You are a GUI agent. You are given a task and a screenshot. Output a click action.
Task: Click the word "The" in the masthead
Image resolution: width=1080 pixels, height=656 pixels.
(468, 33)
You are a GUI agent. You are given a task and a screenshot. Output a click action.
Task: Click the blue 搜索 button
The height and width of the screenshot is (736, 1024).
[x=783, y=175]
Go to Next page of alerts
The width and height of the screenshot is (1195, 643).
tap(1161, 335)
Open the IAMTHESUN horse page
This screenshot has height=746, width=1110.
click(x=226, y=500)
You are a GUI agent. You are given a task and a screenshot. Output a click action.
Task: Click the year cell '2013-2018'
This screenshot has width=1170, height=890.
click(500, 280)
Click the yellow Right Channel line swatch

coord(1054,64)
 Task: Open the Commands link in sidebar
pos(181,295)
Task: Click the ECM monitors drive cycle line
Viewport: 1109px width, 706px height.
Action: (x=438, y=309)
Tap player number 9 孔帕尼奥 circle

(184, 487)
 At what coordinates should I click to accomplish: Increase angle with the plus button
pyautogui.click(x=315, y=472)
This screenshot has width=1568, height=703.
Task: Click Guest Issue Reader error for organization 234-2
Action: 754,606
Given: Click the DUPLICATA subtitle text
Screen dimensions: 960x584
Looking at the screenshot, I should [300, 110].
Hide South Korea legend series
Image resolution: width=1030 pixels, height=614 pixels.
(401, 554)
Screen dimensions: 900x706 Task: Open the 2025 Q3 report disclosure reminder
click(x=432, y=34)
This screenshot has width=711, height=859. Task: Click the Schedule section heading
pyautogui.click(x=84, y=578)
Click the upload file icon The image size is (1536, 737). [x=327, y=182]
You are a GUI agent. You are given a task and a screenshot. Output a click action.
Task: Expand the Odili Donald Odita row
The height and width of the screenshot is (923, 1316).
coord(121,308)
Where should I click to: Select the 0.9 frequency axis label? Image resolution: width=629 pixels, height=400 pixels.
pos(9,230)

+-------+

_TASK TO CARRY OUT_. Your task is to repeat every entry exactly.

_OUTPUT BELOW_.
You are a GUI agent. You are given a task and a screenshot. Output a click action.
Task: Click the word "The" in the masthead
Image resolution: width=1080 pixels, height=656 pixels.
(468, 33)
You are a GUI agent. You are given a task and a screenshot. Output a click action.
Task: Click the blue 搜索 button
The height and width of the screenshot is (736, 1024).
[x=783, y=175]
Go to Next page of alerts
The width and height of the screenshot is (1195, 643).
tap(1161, 335)
Open the IAMTHESUN horse page
This screenshot has height=746, width=1110.
click(x=226, y=500)
You are a GUI agent. You are given a task and a screenshot. Output a click action.
Task: Click the year cell '2013-2018'
This screenshot has width=1170, height=890.
click(500, 280)
Click the yellow Right Channel line swatch

coord(1054,64)
 Task: Open the Commands link in sidebar
pos(181,295)
Task: Click the ECM monitors drive cycle line
Viewport: 1109px width, 706px height.
Action: (x=438, y=309)
Tap player number 9 孔帕尼奥 circle

(184, 487)
 At what coordinates should I click to accomplish: Increase angle with the plus button
pyautogui.click(x=315, y=472)
This screenshot has width=1568, height=703.
Task: Click Guest Issue Reader error for organization 234-2
Action: 754,606
Given: Click the DUPLICATA subtitle text
Screen dimensions: 960x584
Looking at the screenshot, I should [300, 110].
Hide South Korea legend series
Image resolution: width=1030 pixels, height=614 pixels.
(401, 554)
Screen dimensions: 900x706 Task: Open the 2025 Q3 report disclosure reminder
click(x=432, y=34)
This screenshot has width=711, height=859. Task: Click the Schedule section heading
pyautogui.click(x=84, y=578)
Click the upload file icon The image size is (1536, 737). [x=327, y=182]
You are a GUI agent. You are given a task and a screenshot. Output a click action.
Task: Expand the Odili Donald Odita row
The height and width of the screenshot is (923, 1316).
coord(121,308)
Where should I click to: Select the 0.9 frequency axis label? Image resolution: width=629 pixels, height=400 pixels.
pos(9,230)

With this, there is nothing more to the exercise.